Monday 30 November 2009

Does P+J really matter?

Sinn Féin say 'yes', and the DUP say 'because you say yes, we're going to block it'. Or something pretty close to that.

Why does Sinn Féin want the transfer of policing and justice? They say, of course, that it is important that these powers are transferred in order that the key decisions over how Irish people are governed are taken by Irish people. This position tends to gloss over the larger issues of wider sovereignty over Northern Ireland – worse, it gives the impression that Sinn Féin are willing to administer British rule in Ireland, as the dissident republicans frequently accuse.

But does Sinn Féin really think that having an Alliance Party nonentity administering policing and justice in Northern Ireland is really worth all this fuss?

Sinn Féin openly admit that:
" … the impasse over policing and justice is about something deeper than a transfer of powers. It’s about whether political unionism is prepared to co-exist with republicans in equality and partnership; and, prepared to accept the rights of all citizens – regardless of political allegiance – to equal treatment and parity of esteem."

And that is also a valuable lesson that needs to be taught.
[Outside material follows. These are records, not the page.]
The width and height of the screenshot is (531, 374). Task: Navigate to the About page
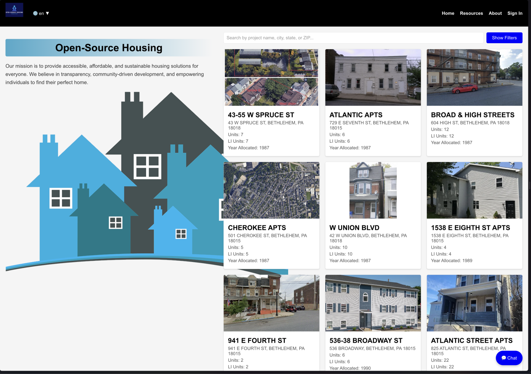coord(495,13)
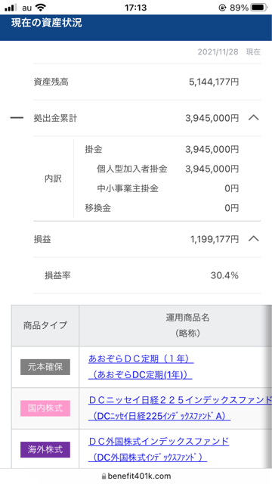This screenshot has height=484, width=272.
Task: Select the 国内株式 pink tag
Action: [x=45, y=408]
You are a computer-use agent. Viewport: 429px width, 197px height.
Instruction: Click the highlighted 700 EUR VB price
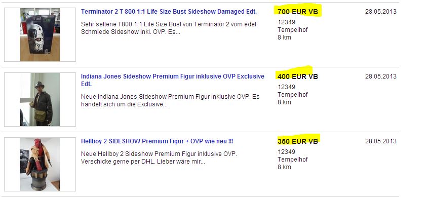[x=298, y=12]
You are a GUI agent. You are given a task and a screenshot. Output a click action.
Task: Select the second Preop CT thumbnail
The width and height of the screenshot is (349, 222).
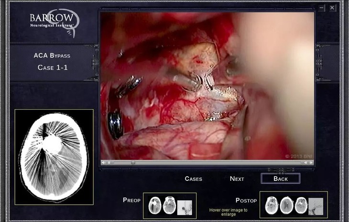coord(169,206)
Whether unionism agrees to the transfer of P+J or not, it loses in nationalist eyes. By rejecting the transfer unionism positions itself as a negative, distrustful, even discriminating, throwback. By agreeing with the transfer it would be forced to admit that much of its post-1998 stonewalling was counterproductive and negative.

So nationalism – in its eyes – wins regardless. Why then is Sinn Féin staking the future of the whole institutional arrangements on something so irrelevant (since it does not, in fact, bring Irish unity and independence a day closer)?
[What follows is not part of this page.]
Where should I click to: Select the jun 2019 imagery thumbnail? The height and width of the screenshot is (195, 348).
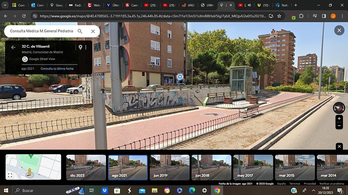(169, 167)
Perhaps the real reason lies at another deeper level. The constant stonewalling by unionism, and the 'regretful, disappointed but still hopeful' response by nationalism, may actually be exactly the situation that Sinn Féin want, and have carefully constructed.

One of the strongest and most enduring justifications for the ending of Northern Ireland's sorry history as a separate state is the fact that it has always been a state that lacks the overwhelming legitimacy that normal states enjoy. If it can be seen to be a 'failed political entity', its demise would be both natural and desirable. The corollary – a successful legitimised state – could put back the cause of Irish unity by decades.
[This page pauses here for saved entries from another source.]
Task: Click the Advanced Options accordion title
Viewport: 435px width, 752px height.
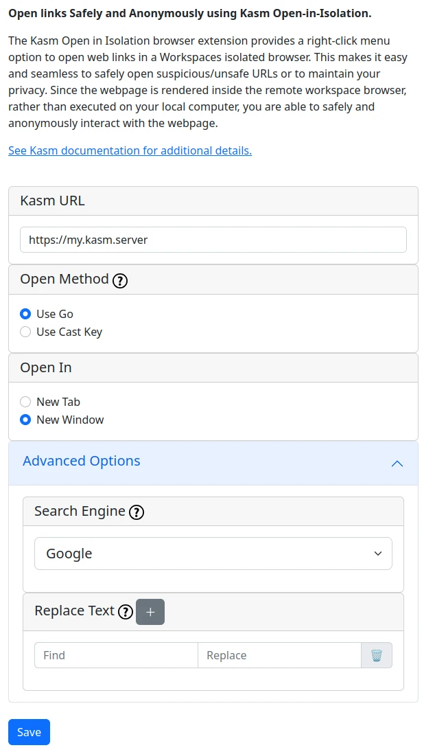Action: pyautogui.click(x=82, y=461)
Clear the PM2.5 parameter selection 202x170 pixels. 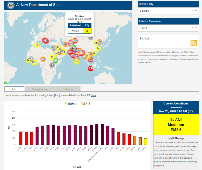(192, 28)
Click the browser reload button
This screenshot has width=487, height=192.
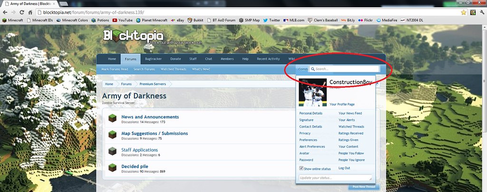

So Sinn Féin needs Northern Ireland to fail, and to be seen to fail. It is no news that they do not want it to succeed, but this has not brought about its destruction yet. If, however, the failure of the institutions can be shown to have been caused by unionist inability to play their role, then truly Northern Ireland has failed, and there is nobody left – apart from the miniscule Alliance Party – who would still want to make a go of it.

Perhaps Sinn Féin, by appearing weak and powerless on policing and justice, is simply giving unionism the rope it needs to hang itself, and its Project Ulster.


Watcher said...

Most Unionists don't want policing and justice administered by people who were involved in violent Republicanism. It's as simple as that. How the hell can those who used violence (unsuccessfully) to achieve the aims of Irish Nationalism be trusted to police today's violent Irish Nationalists who are pursuing by violence the very same goals?

In any 'normal' state this would never happen - but then in any 'normal' state democratic political parties would not be forced to share power with those who had only recently been involved in violent insurrection against the state.

Anonymous said...


I think you are underestimating the constitutional and symbolic importance of having police and justice administered in Nothern Ireland as it sits right at the heart of the legitimacy of the present arrangements not least because more Irish involement obvioulsy means correspondingly less British.


Anonymous said...

Good grief - you don't actually believe that - do you Watcher?

If we kept to that rule we would be run solely by The Alliance party and the SDLP. An awful lot of governments are run by ex-freedom fighters/terrorists. It's the nature of the game and always has been.

hoboroad said...

I see Ladbrokes Bookmakers are offering 20/1 on Scottish Independence before 2015.

Anonymous said...

Andrew Sullivan:

For England to shrug off the fiscal burden of Scotland and Northern Ireland would be a huge gain for the over-taxed English. And Saint Andrew wouldn't be too miffed either.

Nor St.Patrick.

Anonymous said...

England MIGHT be much better off without Scotland or N.I.

Anonymous said...

Interesting article on demographics below in todays Belfast telegraph

And more from UTV website below


Anonymous said...

Q. Horseman's email?

bangordub said...

I have no idea, I dont think he wants his e-mail directly available but if you post here he'll get it

Horseman said...

Quite correct, Bangordub. I have no wish to engage in private conversations - anything I have to say is public on this blog, and anything anyone wants to say to me should also be public.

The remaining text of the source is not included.